The Baroness so strongly resonated with the group that they decided to make a play about her life, The Baroness Is the Future, which will be performed at Dixon Place from January 23 through 25. The piece, which runs for roughly 60 minutes, is more than a re-telling of the Baroness’ life based on original source material; instead, it is a meditation on the contrast between making art and being a successful artist, which in today’s cultural landscape requires operating like a small business. “You just need money for every single day,” explains Mikos. “You need to be fundraising, scheduling, networking, applying for grants, doing your own accounting.” The most disheartening thing about this is that administrative work—the death of the creative impulse—actually does contribute to the posterity of a collective like ANIMALS. “I’d like to say, ‘But none of that matters if the work is crappy,’ but I’ve even seen companies whose work I think is kind of weak go really far by virtue of being highly organized,” laments Mikos.

On a recent Friday afternoon, we sat in on a rehearsal for the piece, which is a mash-up of dance, song, spoken word, and ribaldry characteristic of ANIMALS. What is most striking about the performers, who along with Calonge include Linda Mancini, Brighid Greene, Lucy Kaminsky, Madison Krekel, and Eva Peskin, was how beautifully their bodies moved. One actress was missing her front tooth; none of them had impossibly thin Hollywood-type figures. But the atmosphere of the collective was that they expressed themselves without inhibition. “It’s for you, it’s not for anyone else,” said Mikos to one performer who asked for notes in a scene where she pulls down her pants and waves a strapped-on dildo around like it’s a trophy.

The set is minimal, consisting of an origami-type sculpture that serves as a table, a rosette, or the interior wall of the Baroness’ apartment, depending on the scene. Instead, the focus is almost entirely on the performances. At one point, the actresses, who alternate between channeling the Baroness and playing the part of female theater directors gathered together for a panel discussion, start chanting in unison, “Life is one damn thing after the other.” Their voices are a siren call of mourning; at the end of the segment, the room goes dark.

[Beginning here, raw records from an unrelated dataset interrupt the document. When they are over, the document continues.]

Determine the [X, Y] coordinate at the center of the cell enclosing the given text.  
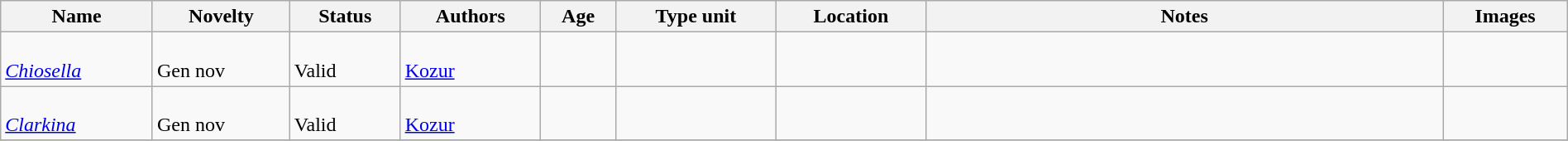
Images [1505, 17]
Clarkina [77, 112]
Age [579, 17]
Type unit [696, 17]
Authors [470, 17]
Notes [1184, 17]
Novelty [221, 17]
Chiosella [77, 60]
Name [77, 17]
Status [345, 17]
Location [850, 17]
Detect which cell encompasses the target text, then output its [X, Y] center coordinate. 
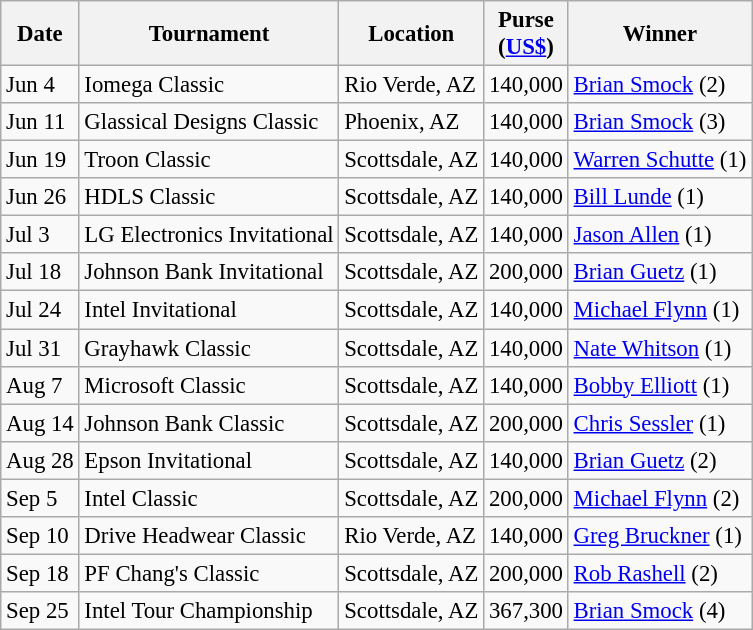
Purse(US$) [526, 34]
Aug 7 [40, 385]
Brian Smock (3) [660, 122]
Jun 4 [40, 85]
Date [40, 34]
Sep 5 [40, 498]
Jul 3 [40, 235]
LG Electronics Invitational [209, 235]
Jun 26 [40, 197]
PF Chang's Classic [209, 573]
Sep 18 [40, 573]
Brian Smock (4) [660, 611]
Brian Guetz (2) [660, 460]
Nate Whitson (1) [660, 348]
Jun 11 [40, 122]
HDLS Classic [209, 197]
Intel Classic [209, 498]
Johnson Bank Classic [209, 423]
Drive Headwear Classic [209, 536]
Brian Smock (2) [660, 85]
Bobby Elliott (1) [660, 385]
Jul 24 [40, 310]
Location [412, 34]
Tournament [209, 34]
Aug 28 [40, 460]
Jun 19 [40, 160]
Rob Rashell (2) [660, 573]
Greg Bruckner (1) [660, 536]
Microsoft Classic [209, 385]
Epson Invitational [209, 460]
Grayhawk Classic [209, 348]
Brian Guetz (1) [660, 273]
Intel Invitational [209, 310]
Jason Allen (1) [660, 235]
Bill Lunde (1) [660, 197]
Chris Sessler (1) [660, 423]
Intel Tour Championship [209, 611]
Michael Flynn (2) [660, 498]
Jul 18 [40, 273]
Johnson Bank Invitational [209, 273]
Michael Flynn (1) [660, 310]
Sep 10 [40, 536]
Jul 31 [40, 348]
Sep 25 [40, 611]
Warren Schutte (1) [660, 160]
Aug 14 [40, 423]
Winner [660, 34]
Troon Classic [209, 160]
367,300 [526, 611]
Glassical Designs Classic [209, 122]
Iomega Classic [209, 85]
Phoenix, AZ [412, 122]
Find where the given text appears and provide that cell's center as [X, Y] coordinate. 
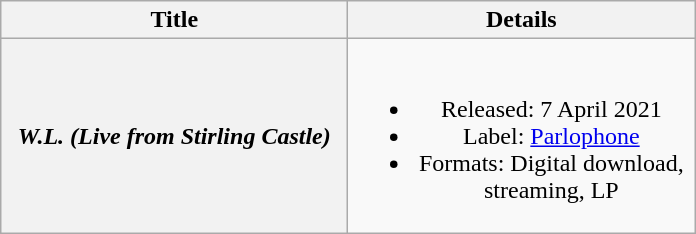
Title [174, 20]
Details [522, 20]
Released: 7 April 2021Label: ParlophoneFormats: Digital download, streaming, LP [522, 136]
W.L. (Live from Stirling Castle) [174, 136]
Output the (X, Y) coordinate of the center of the cell containing the given text.  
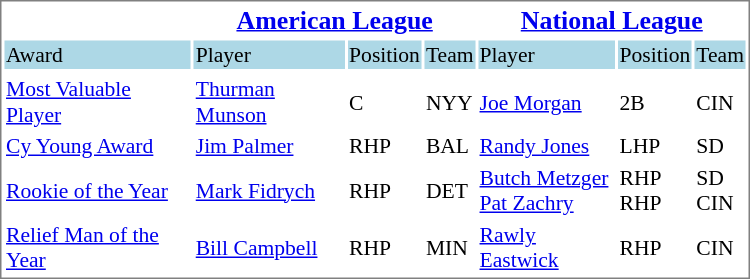
Cy Young Award (98, 146)
SD (720, 146)
Butch MetzgerPat Zachry (546, 191)
LHP (655, 146)
Thurman Munson (269, 102)
Most Valuable Player (98, 102)
Award (98, 54)
BAL (450, 146)
MIN (450, 247)
RHPRHP (655, 191)
Relief Man of the Year (98, 247)
SDCIN (720, 191)
NYY (450, 102)
Randy Jones (546, 146)
Rookie of the Year (98, 191)
2B (655, 102)
American League (334, 20)
National League (612, 20)
Jim Palmer (269, 146)
Joe Morgan (546, 102)
Rawly Eastwick (546, 247)
C (385, 102)
Bill Campbell (269, 247)
DET (450, 191)
Mark Fidrych (269, 191)
Provide the (X, Y) coordinate of the cell's center where the given text is located.  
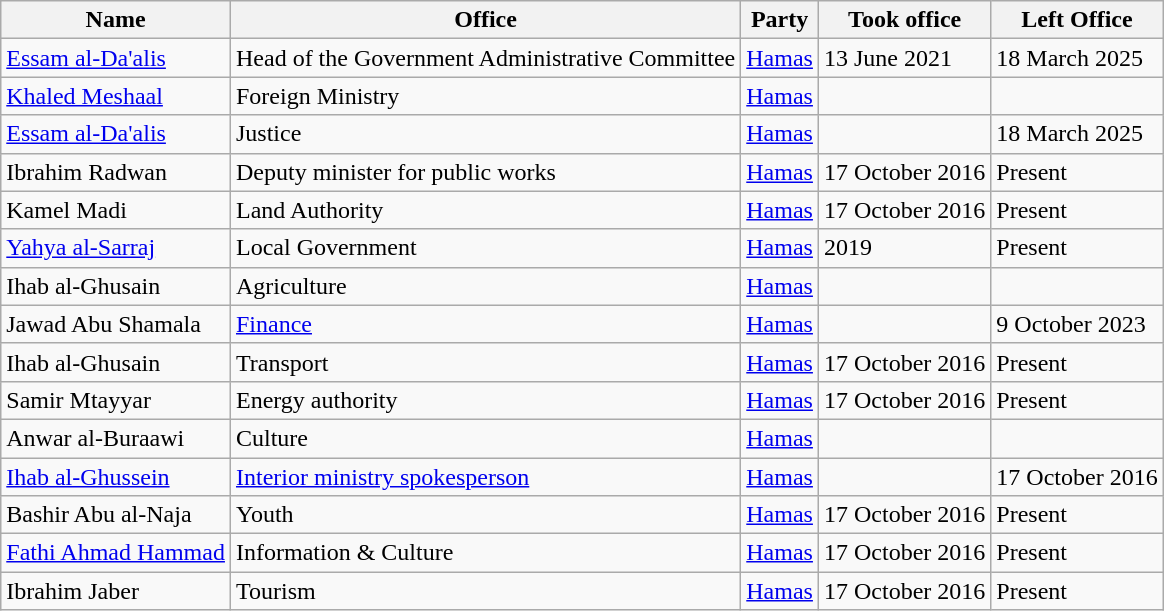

At the beginning of the work, the troupe flirts with the idea that the Baroness’ flamboyant freedom must be reclaimed in order to bring dignity back to the creative process. But the show ends on a sad note, inspired by the journal she wrote at the end of her life, right before she died of gas exposure in her flat in Paris. “At first, she’s looking back on her youthful misadventures,” explains Mikos. “Then there are a handful of digressions where she’s looking at her life in the present moment, and she’s bitter and disappointed and burnt out.” By channeling both periods, ANIMALS to be saying that the future for artistic endeavors, no matter their path, is the acute misery of the proverbial candle being snuffed out thanks to exhaustion. It’s not a happy ending, but perhaps it’s a worthy one.